One cannot reasonably assert that: “StringJoin /@ Flatten[Outer[List, #, #] & /@ %, 2], {”999999″}]” is an immediately comprehensible “Statement” to the neophyte.
(eg: why need a space between @ and Flatten and not between / and @ ? etc etc.
Using the Pick function, with the excellent solution given:
n=RandomInteger[{100000,999999},100];
Pick[n,IntegerDigits[n].{1,1,1,-1,-1,-1},0]

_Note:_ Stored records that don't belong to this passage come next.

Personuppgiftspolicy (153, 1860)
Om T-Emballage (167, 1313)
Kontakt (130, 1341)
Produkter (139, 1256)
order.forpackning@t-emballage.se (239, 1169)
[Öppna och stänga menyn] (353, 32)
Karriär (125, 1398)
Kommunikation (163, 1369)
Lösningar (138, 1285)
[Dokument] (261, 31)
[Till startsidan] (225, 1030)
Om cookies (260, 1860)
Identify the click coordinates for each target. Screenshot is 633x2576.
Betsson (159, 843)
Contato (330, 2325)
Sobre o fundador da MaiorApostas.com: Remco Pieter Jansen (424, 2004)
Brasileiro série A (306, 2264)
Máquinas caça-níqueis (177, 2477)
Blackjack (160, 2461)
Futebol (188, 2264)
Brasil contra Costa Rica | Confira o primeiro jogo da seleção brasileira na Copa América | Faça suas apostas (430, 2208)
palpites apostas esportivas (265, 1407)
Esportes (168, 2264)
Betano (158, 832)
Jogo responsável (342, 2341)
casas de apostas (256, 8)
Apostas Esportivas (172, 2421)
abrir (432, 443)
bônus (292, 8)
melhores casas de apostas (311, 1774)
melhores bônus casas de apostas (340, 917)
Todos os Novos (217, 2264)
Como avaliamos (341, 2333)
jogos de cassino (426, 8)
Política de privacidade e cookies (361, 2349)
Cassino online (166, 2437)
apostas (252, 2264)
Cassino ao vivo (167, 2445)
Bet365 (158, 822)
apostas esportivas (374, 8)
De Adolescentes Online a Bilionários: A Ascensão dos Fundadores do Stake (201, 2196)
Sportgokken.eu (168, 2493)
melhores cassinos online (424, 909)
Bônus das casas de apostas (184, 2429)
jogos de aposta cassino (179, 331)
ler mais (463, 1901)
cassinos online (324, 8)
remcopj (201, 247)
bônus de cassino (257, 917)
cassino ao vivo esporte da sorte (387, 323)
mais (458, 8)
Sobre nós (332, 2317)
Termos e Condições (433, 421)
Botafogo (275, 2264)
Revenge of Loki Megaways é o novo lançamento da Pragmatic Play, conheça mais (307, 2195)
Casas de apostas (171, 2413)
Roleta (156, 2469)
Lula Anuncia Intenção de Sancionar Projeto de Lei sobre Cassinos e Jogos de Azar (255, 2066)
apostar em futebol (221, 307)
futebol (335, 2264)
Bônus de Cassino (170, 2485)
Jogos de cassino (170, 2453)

{844781, 637790, 760580, 901442, 659596}
= = = = = = =
I originally started to go this route prior to the above solution.
When using QuotientRemainder…
num = {991083, 185437, 329911, 861615, 259693, 487950, 352094, 276653,
780303};
qr = QuotientRemainder[num, 1000];
The only possible chance the two sides are equal is if the ‘Rule of 9’s are equal.
Mod[qr, 9]
{{1, 2}, {5, 5}, {5, 2}, {6, 3}, {7, 0}, {1, 5}, {1, 4}, {6, 5}, {6, 6}}
Meaning that only #2, and the last, had a chance of being equal.
Extract[qr, Position[Mod[qr, 9], {x_, x_}]]
{{185, 437}, {780, 303}}
By only testing these two solutions, we see that the first is valid, but the second is not.
Again, this turned out to be a slow solution.